In this study the effects of changes in extracellular magnesium (Mg(2+)) and calcium (Ca(2+)) concentrations on basal and on nerve-mediated and acetylcholine (ACh)-evoked in vitro amylase release and calcium mobilization were investigated in rat parotid gland tissue. In the presence of a normal (2.56 mM) Ca(2+), both zero (0 mM) and an elevated (10 mM) Mg(2+) significantly attenuated basal and ACh-evoked amylase release compared to the response obtained in normal (1.1 mM) Mg(2+). During electrical field stimulation (EFS) of parotid tissues, only elevated Mg(2+) reduced amylase release. In a Ca(2+)-free medium, both basal and ACh-evoked amylase output were markedly reduced compared to the responses obtained under similar conditions in normal Ca(2+).
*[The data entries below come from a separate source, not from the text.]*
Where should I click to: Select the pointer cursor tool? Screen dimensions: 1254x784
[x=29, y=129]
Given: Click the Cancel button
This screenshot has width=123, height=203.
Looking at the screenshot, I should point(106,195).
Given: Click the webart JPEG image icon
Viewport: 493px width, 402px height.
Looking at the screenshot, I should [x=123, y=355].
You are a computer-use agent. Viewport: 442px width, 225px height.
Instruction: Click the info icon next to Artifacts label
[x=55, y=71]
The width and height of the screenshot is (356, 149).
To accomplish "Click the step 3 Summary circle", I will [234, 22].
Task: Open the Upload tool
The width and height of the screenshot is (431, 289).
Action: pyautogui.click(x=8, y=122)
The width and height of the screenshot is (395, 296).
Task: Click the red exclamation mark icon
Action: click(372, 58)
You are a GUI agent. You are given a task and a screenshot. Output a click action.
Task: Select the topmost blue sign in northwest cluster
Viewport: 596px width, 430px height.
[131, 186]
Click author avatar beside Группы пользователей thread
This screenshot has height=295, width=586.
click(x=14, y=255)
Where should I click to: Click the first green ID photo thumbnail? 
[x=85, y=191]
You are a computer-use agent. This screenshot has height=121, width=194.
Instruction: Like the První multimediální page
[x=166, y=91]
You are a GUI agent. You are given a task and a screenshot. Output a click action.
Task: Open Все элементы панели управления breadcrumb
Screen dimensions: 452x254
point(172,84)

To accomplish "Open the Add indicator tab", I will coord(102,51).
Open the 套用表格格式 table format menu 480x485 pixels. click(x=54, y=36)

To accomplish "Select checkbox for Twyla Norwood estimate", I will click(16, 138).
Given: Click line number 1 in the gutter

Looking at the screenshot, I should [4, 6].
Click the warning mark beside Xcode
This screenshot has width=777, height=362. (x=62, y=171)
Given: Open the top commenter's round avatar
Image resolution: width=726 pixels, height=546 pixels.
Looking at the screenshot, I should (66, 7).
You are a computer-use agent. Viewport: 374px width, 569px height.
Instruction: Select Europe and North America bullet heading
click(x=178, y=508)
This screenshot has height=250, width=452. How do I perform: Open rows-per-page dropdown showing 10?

Again, the ACh-induced amylase release in a Ca(2+)-free solution was larger in normal Mg(2+) than when the Mg(2+) was either zero or was elevated to 10 mM. Perturbation of Mg(2+) had no significant effect on basal intracellular free calcium concentration (Ca(2+)) in parotid acinar cells loaded with the fluorescent Ca(2+) indicator fura-2. Both zero Mg(2+) and an elevated Mg(2+) significantly reduced the ACh-induced rise in the peak and the plateau phase of the Ca(2+) transient that was seen in normal Mg(2+). In parotid acinar cells loaded with the fluorescent Mg(2+) indicator magfura-2, ACh elicited a gradual decrease in intracellular free Mg(2+) concentration (Mg(2+)) to below the basal level. The results indicate that both hypo- and hypermagnesaemia may reduce both basal and ACh-evoked amylase secretion from the salivary gland. As far as the ACh-evoked response is concerned, the effect may be exerted by a decrease in cellular Ca(2+) transport.